Of course, none of this matters if the company folds. But based on what we’ve seen and heard, that’s looking less and less likely as we quickly approach Interbike. Details as soon as we have them.


  1. Hopefully Marzocchi will be able to convince people that they are indeed here to stay- otherwise, even if their products are good, they won’t sell as people will fear that their new forks won’t be supported down the line.

  2. Right Tim.

    A really big name needs buy them. Preferably a company that can eat losses for a bit and make a promise to keep them afloat for a promised span of time and with goals of being in it for the long haul. With a guarantee of 5+ years of available service parts

  3. Im running a 2015 Marzocchi LCR 320 on my hard tail and a fox float 32 ctd on my fs bike. The differences are subtle but the Marzocchi is the one I like more. Ill support these guys to the very end.

  4. Serious question Seraph, what does Marzocchi have that X-Fusion would want/need? I hope Marzocchi doesn’t fold, but at the same time if they did it would make little difference to the mtb market.

  5. It would not matter one bit to the market place if Marzocchi failed. It has been at least 5+ years that I have even seen one of their forks on the trail.

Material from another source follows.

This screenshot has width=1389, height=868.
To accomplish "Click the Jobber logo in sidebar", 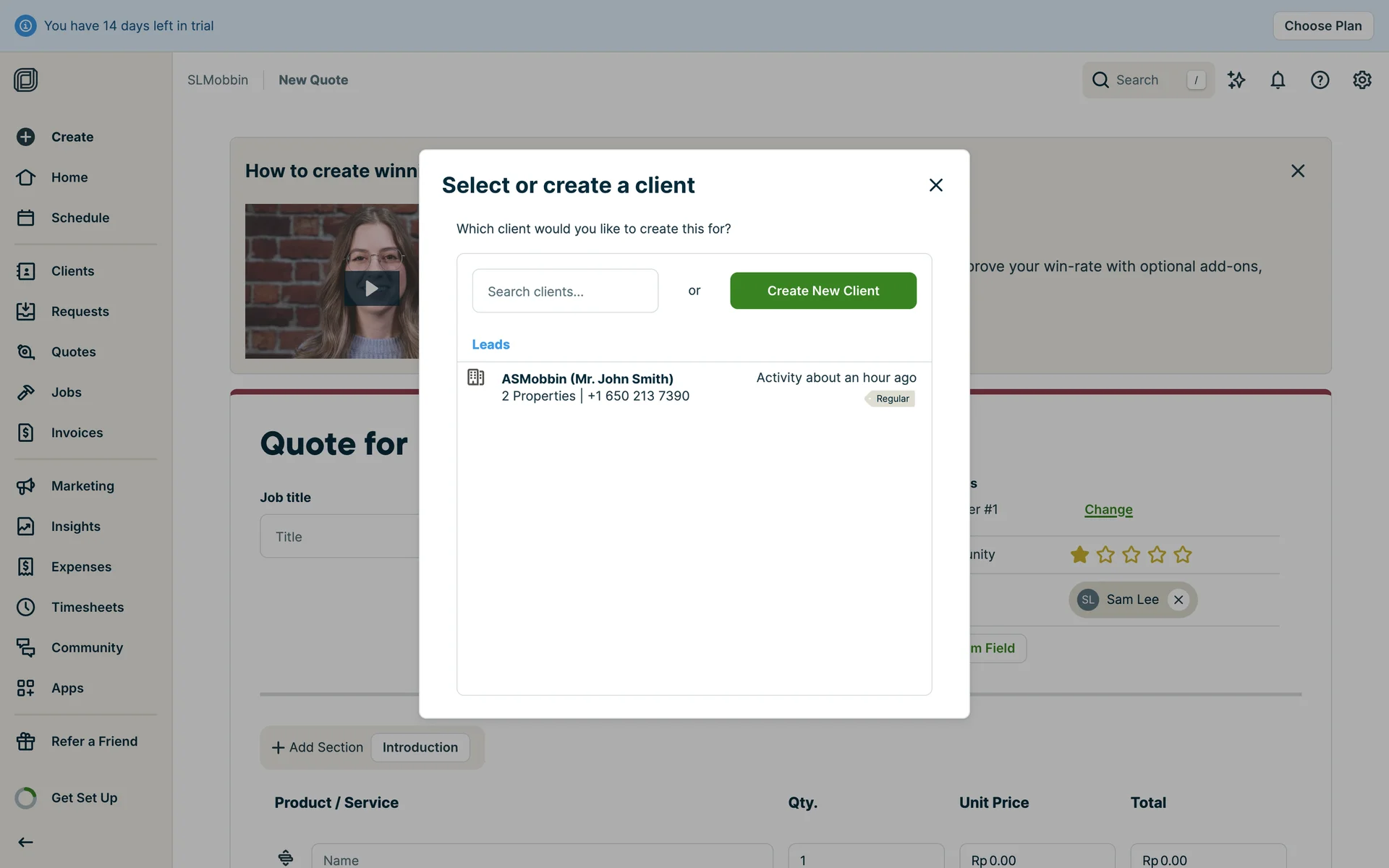I will pyautogui.click(x=25, y=80).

They days of the Z1 bam have long passed them by….

  6. If I was FSA I’d find the money to buy these guys ASAP, then they would (soon) have road groups, bars, stems, posts, wheels etc and I guess a MTB group set is on the way? Great as a big OEM player…

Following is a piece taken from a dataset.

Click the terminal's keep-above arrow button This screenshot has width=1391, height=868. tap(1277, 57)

  7. Don’t want to see them go. They had a couple of bad years, but the current 350 and 380 are really excellent forks. I hope someone buys them.

  8. It will mean nothing to buy the Marzocchi name and take the design/engineering out of Italy. If they decided to go back producing them in Italy I think the company would have a future. I will NEVER buy another Marzocchi otherwise.